> **WHAT TO PRODUCE**: Please reproduce, word for word, the part of the blog post on fear that opens with the words "Wednesday, July 1, 2015" and closes with "we fall into!!".
### TEXT EXCERPT ###
Wednesday, July 1, 2015

Mountain of Fear to Cracks and Gaps


I look back now and wonder how my life could have been different if I would have walked in the freedom of The Cross, being more confident and courageous, taking risks, one willing to fail and face rejection, not only in life, but within relationships with others and especially the Lord!? Oh the pit owned by Woulda, Coulda, and Shoulda. Thank God for the Great I Am! The God of Today! The God of all the Yesterdays!!! New mercies are ours. New opportunities! New spiritual muscles to climb of Will, Can and Should to climb out of any pit we fall into!!
### INFORMATION PROVIDED ###
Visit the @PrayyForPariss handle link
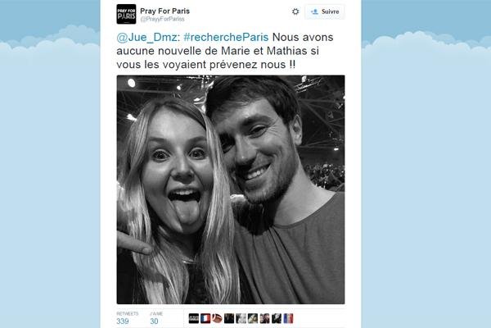 click(x=162, y=19)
###
> **WRITTEN RESPONSE**:
Wednesday, July 1, 2015

Mountain of Fear to Cracks and Gaps


I look back now and wonder how my life could have been different if I would have walked in the freedom of The Cross, being more confident and courageous, taking risks, one willing to fail and face rejection, not only in life, but within relationships with others and especially the Lord!? Oh the pit owned by Woulda, Coulda, and Shoulda. Thank God for the Great I Am! The God of Today! The God of all the Yesterdays!!! New mercies are ours. New opportunities! New spiritual muscles to climb of Will, Can and Should to climb out of any pit we fall into!!